FIGURE 5. Static contact angles for each group of samples, and (A) Ti, (B) TCP, (C) TCP-SA and (D) bar chart of contact angle.
Figure 6 shows the acoustic emission spectrum of the coating. In this study, a nanomechanical property testing system equipped with a diamond indenter was used to test the bonding strength of the coating and titanium. The results showed that adhesion between the coating and titanium matrix was greater than 143.0 ± 3.6 N. The coating had a high bonding strength with the titanium substrate.
FIGURE 6. Acoustic emission spectrum for the coating (the initial load was 0 N, the final load was 150 N, the scratch speed was 2 mm/min, the loading rate was 50 N/min and n = 3).

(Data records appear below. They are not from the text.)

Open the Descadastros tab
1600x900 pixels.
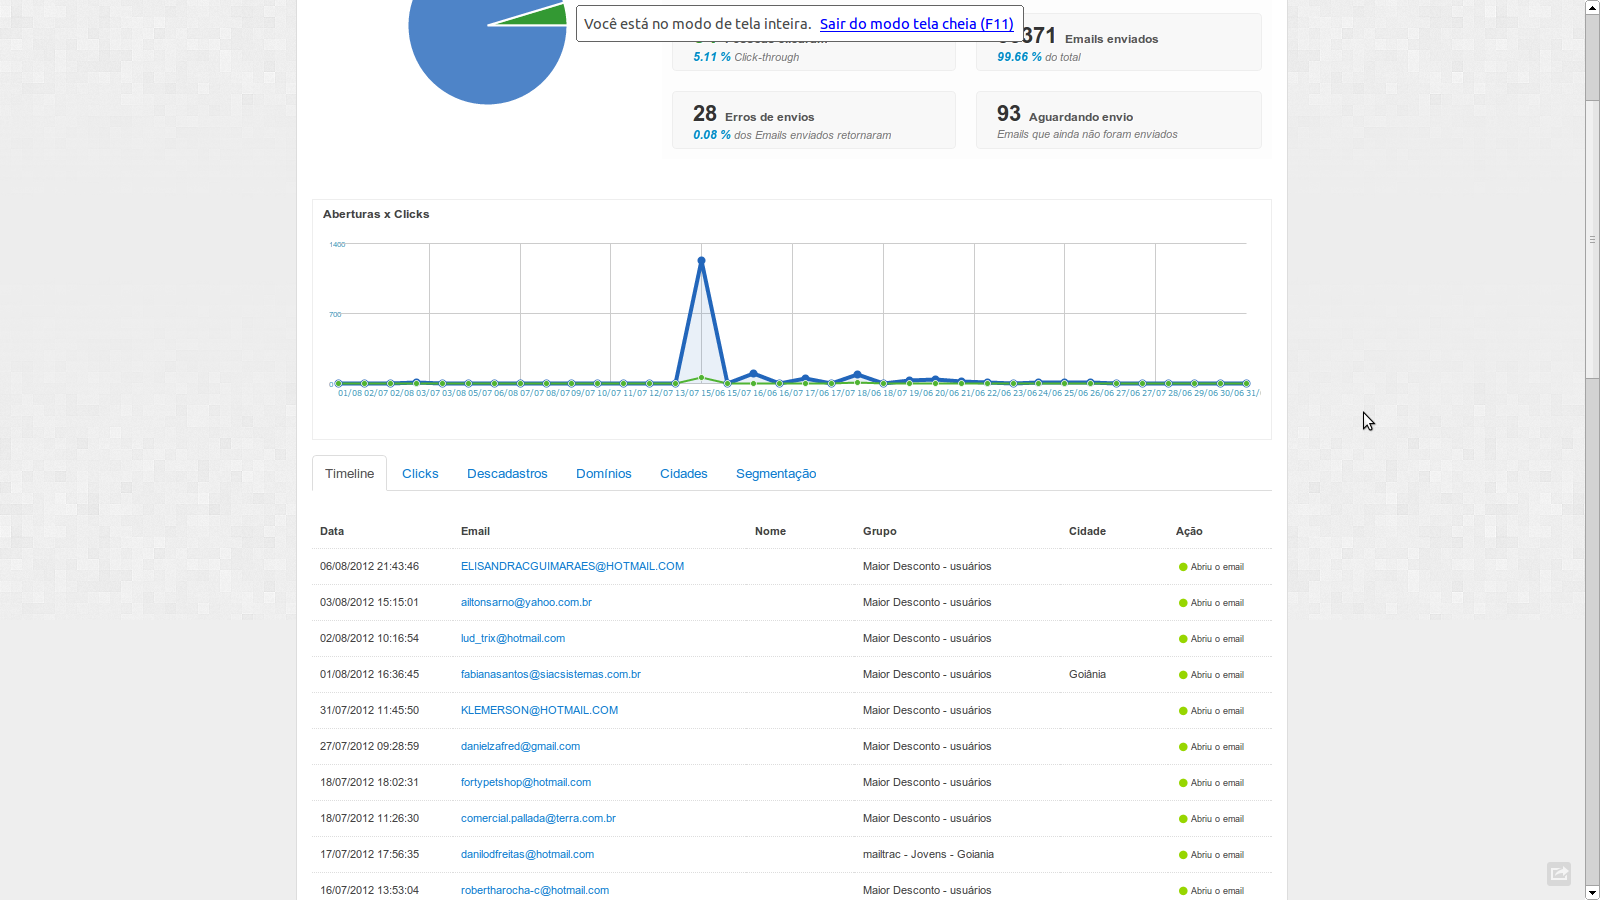coord(507,473)
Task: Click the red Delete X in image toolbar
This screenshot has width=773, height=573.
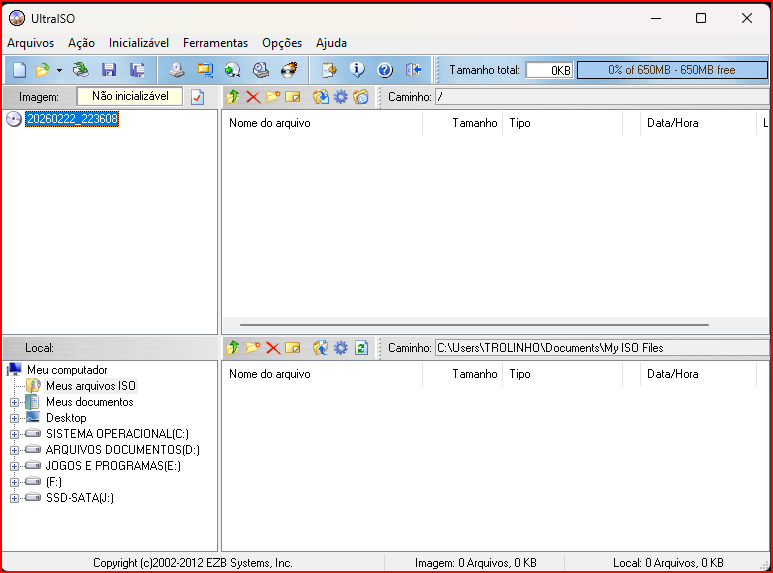Action: [x=253, y=97]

Figure 7 shows the cumulative amounts of released silicon (a) and silver (b) detected by ICP‒MS after the TCP-SA was immersed in PBS solution for 1 day, 2 days, 3 days, 4 days, 5 days and 7 days. It is obvious that the total contents of silicon ions and silver ions released from the coating gradually increased with prolonged immersion time, but the ion release rate was fast at the beginning of immersion, and then the ion release rate gradually slowed. The contents of silicon ions and silver ions in the pores inside the coating were higher than those on the outer surface of the coating, thus ensuring long-term stable release of ions. The release of long-acting and safely controllable silicon and silver ions also provided good support for subsequent osteoblast-related experiments and antibacterial experiments.

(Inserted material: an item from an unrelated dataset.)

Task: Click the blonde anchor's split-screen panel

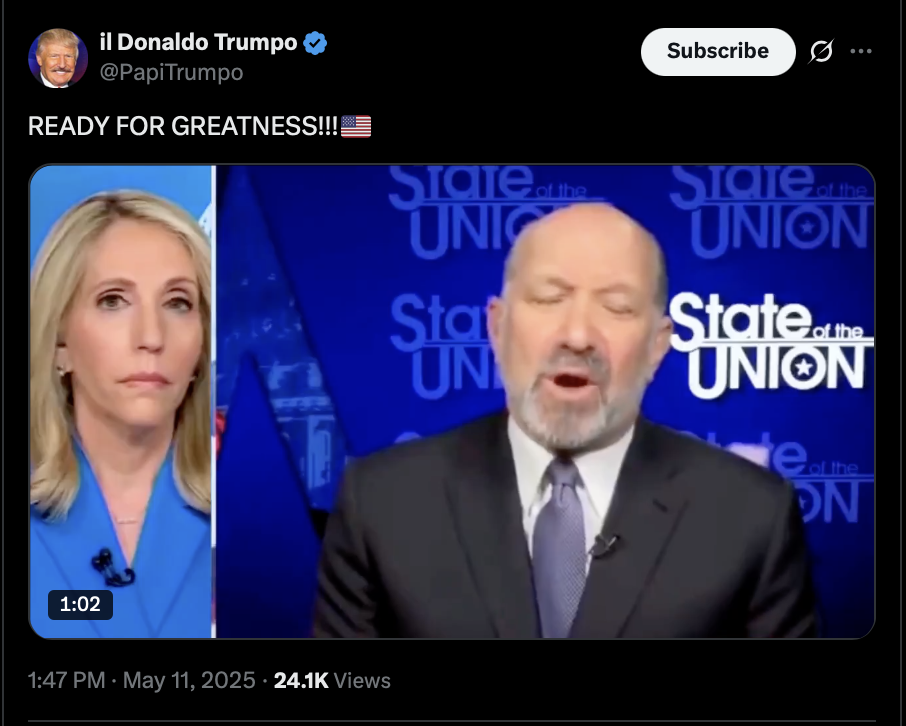Action: pyautogui.click(x=121, y=402)
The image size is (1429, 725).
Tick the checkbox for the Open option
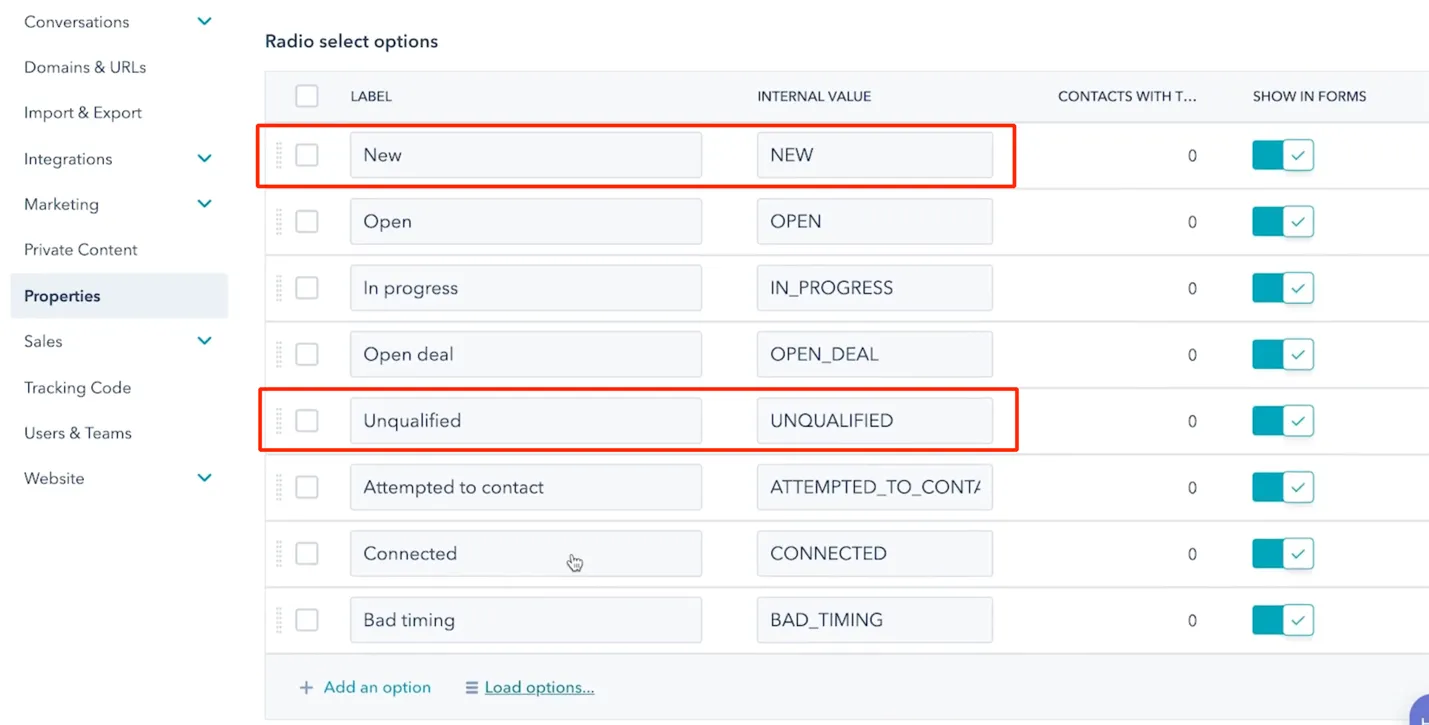307,221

FIGURE 7. Cumulative release profiles for silicon ions (A) and silver ions (B) from the TCP-SA after immersion in PBS of different durations.
3.2 Cell adhesion and spreading on different sample surfaces
Figure 8 shows FE-SEM images of osteoblast adhesion and extensions on different sample surfaces. In the Ti group, sporadic cells were seen on the surface, the number of cells was small, and there were few cell surface protrusions. The osteocytes comprising TCP were densely packed and exhibited polygonal shapes, relatively plump cells, and abundant particles on the surface. Similar to the cells in the TCP group, the surface cells of the TCP-SA group were polygonal and regularly arranged, with local cell accumulation and multilayered growth.
FIGURE 8. SEM results showing cells spread on different sample surfaces.
3.3 ECM mineralization
Figure 9 shows the results of extracellular matrix mineralization on the surfaces of different samples. We can see that the staining depths of different samples were different. The deeper the staining, the higher the degree of mineralization. The degree of mineralization for each group of samples decreased in the order TCP-SA > TCP > Ti. Furthermore, the degree of mineralization for TCP-SA was higher than that of the TCP composite with Ti rent, and the difference was significant.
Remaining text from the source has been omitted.